Debian DSA-1344-1 : iceweasel - several vulnerabilities

high Nessus Plugin ID 25852

Synopsis

The remote Debian host is missing a security-related update.

Description

Several remote vulnerabilities have been discovered in the Iceweasel web browser, an unbranded version of the Firefox browser.

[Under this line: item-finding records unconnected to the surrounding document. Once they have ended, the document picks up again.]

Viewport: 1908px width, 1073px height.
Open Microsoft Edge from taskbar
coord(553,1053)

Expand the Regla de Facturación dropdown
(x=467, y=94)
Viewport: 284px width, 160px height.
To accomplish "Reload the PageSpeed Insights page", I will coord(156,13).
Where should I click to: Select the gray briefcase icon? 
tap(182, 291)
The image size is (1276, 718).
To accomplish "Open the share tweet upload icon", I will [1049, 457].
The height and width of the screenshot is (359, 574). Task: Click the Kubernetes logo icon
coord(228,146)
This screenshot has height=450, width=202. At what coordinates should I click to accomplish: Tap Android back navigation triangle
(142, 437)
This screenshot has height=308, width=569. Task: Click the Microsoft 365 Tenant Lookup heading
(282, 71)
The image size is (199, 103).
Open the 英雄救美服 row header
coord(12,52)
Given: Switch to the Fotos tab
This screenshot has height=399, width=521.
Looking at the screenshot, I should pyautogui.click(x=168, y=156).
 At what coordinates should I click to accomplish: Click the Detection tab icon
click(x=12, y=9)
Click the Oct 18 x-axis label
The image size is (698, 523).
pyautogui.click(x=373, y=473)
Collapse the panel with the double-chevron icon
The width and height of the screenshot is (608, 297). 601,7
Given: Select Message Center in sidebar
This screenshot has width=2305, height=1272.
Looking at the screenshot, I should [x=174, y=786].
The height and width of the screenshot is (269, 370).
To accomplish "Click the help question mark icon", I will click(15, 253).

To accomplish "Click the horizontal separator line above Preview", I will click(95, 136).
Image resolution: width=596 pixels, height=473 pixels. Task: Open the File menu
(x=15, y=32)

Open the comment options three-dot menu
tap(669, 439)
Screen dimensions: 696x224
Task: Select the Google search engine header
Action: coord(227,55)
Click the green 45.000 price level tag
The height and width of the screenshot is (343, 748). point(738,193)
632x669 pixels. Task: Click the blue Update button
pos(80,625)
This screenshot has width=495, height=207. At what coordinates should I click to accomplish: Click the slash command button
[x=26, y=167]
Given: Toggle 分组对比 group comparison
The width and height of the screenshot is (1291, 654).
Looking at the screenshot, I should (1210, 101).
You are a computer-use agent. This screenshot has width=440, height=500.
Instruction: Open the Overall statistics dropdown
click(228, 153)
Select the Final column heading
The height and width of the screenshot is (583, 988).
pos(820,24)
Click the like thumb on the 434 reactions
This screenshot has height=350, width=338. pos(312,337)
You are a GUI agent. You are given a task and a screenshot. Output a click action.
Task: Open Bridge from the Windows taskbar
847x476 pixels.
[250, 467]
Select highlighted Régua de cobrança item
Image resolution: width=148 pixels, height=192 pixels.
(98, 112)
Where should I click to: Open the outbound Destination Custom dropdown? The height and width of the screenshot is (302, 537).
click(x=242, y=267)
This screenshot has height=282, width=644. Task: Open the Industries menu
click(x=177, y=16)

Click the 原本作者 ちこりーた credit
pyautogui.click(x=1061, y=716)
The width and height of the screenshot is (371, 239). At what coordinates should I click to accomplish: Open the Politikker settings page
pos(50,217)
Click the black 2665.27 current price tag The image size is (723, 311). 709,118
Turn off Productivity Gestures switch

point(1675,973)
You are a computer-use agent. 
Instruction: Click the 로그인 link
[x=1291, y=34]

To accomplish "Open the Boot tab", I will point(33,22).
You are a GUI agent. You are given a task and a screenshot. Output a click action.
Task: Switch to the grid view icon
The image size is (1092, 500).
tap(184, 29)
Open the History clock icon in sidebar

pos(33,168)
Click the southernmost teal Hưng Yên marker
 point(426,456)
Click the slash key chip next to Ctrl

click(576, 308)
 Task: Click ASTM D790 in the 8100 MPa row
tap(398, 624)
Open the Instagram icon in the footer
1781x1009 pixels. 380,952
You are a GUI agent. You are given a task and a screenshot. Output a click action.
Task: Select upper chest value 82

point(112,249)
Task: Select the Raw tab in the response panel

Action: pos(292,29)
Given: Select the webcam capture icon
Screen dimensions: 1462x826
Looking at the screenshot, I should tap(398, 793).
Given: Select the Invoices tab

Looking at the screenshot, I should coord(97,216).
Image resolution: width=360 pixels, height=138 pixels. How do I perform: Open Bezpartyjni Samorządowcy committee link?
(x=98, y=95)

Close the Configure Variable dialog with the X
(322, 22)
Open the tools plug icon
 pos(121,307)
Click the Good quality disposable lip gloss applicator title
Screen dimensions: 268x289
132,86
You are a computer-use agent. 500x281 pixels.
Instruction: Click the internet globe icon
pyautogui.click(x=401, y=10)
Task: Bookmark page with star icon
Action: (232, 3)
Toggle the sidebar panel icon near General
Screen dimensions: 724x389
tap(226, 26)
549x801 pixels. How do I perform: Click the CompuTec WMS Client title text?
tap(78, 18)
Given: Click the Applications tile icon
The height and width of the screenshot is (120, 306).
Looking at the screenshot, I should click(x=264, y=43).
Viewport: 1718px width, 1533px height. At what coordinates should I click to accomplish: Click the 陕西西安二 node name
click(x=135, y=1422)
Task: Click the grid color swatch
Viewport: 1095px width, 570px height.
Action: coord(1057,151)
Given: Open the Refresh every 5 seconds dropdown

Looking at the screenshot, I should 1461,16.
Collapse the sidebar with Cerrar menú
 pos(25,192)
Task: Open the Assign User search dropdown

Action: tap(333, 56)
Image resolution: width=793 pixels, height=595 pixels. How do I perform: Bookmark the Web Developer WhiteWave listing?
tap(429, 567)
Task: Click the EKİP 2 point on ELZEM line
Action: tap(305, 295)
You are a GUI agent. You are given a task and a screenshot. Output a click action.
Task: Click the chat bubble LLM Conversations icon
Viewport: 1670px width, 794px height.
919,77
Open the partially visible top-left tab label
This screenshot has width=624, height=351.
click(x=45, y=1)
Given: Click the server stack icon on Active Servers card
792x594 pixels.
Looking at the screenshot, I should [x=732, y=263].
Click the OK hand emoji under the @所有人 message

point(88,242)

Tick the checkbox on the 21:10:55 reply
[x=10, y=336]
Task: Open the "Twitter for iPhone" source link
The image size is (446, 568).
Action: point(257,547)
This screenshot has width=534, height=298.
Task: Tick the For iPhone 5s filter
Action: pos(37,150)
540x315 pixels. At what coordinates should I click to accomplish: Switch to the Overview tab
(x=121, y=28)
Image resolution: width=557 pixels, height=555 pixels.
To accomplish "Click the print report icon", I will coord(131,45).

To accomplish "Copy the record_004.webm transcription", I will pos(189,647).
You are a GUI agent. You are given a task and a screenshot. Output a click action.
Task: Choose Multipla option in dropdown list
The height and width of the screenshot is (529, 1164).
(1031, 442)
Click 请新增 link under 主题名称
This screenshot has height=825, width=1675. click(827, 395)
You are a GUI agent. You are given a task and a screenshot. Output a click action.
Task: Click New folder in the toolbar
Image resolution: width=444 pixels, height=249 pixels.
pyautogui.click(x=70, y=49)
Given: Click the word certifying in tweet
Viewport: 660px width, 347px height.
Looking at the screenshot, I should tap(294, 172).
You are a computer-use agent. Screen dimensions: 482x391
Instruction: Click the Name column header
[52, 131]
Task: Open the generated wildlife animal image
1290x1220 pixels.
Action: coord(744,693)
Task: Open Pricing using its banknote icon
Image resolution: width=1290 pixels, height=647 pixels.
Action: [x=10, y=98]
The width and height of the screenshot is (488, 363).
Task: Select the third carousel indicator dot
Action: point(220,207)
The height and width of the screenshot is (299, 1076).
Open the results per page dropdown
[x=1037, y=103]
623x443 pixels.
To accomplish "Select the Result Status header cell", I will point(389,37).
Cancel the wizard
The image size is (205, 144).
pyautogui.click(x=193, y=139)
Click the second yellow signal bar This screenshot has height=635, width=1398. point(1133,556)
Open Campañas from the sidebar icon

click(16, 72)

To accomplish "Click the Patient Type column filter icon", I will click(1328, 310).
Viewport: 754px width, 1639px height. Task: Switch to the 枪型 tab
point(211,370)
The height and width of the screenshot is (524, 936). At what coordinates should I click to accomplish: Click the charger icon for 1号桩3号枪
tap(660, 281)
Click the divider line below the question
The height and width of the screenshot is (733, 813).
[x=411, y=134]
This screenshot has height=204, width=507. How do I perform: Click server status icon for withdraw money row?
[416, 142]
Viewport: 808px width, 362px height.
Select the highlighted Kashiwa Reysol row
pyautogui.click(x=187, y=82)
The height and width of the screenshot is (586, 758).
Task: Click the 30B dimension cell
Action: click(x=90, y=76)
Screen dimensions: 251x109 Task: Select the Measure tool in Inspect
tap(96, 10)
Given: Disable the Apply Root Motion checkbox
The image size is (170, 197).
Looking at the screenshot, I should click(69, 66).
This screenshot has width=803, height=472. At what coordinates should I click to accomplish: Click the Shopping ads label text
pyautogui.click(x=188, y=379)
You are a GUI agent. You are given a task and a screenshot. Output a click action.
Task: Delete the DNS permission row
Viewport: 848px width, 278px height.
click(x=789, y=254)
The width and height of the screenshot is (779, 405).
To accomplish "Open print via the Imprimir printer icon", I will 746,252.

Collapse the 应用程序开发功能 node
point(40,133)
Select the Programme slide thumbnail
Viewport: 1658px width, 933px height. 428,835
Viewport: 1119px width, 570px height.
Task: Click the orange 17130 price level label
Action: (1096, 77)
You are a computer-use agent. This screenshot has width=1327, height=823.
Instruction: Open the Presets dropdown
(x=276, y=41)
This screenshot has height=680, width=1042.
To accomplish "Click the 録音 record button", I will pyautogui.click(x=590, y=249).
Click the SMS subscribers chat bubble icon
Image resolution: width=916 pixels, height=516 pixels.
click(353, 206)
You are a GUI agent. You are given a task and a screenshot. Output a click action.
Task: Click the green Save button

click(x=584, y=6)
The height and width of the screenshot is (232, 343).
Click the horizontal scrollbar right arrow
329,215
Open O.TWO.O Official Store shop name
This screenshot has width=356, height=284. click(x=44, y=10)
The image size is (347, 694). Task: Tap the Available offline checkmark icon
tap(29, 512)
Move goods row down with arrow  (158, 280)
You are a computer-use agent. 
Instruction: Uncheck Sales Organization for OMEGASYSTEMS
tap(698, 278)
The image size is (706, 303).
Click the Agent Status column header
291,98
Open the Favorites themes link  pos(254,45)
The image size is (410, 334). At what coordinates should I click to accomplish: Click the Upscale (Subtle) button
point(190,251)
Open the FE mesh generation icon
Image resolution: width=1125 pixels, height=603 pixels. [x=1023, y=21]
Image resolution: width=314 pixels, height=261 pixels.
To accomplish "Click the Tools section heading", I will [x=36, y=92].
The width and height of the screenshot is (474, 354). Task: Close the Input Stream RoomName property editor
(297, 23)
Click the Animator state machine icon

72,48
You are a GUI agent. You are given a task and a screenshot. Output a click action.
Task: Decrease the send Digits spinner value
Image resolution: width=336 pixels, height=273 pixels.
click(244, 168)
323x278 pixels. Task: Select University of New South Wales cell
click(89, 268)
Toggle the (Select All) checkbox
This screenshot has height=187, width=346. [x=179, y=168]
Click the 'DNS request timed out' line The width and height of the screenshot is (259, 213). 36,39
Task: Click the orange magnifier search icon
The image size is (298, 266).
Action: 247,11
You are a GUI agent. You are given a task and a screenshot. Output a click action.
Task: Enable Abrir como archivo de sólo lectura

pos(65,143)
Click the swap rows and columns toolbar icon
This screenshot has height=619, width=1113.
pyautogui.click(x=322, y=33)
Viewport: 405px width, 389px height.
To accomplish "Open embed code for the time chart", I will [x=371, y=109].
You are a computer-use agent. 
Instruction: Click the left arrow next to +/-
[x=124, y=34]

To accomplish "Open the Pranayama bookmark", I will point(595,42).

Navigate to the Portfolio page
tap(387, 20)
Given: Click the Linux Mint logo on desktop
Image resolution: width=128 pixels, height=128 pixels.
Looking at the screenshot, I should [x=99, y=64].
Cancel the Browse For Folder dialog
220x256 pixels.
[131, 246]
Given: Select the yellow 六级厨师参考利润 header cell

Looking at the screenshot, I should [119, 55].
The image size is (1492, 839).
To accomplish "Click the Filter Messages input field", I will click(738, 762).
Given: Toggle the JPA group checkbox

The Common Vulnerabilities and Exposures project identifies the following problems :

- CVE-2007-3844 'moz_bug_r_a4' discovered that a regression in the handling of'about:blank' windows used by addons may lead to an attacker being able to modify the content of websites.

- CVE-2007-3845 Jesper Johansson discovered that missing sanitising of double-quotes and spaces in URIs passed to external programs may allow an attacker to pass arbitrary arguments to the helper program if the user is tricked into opening a malformed web page.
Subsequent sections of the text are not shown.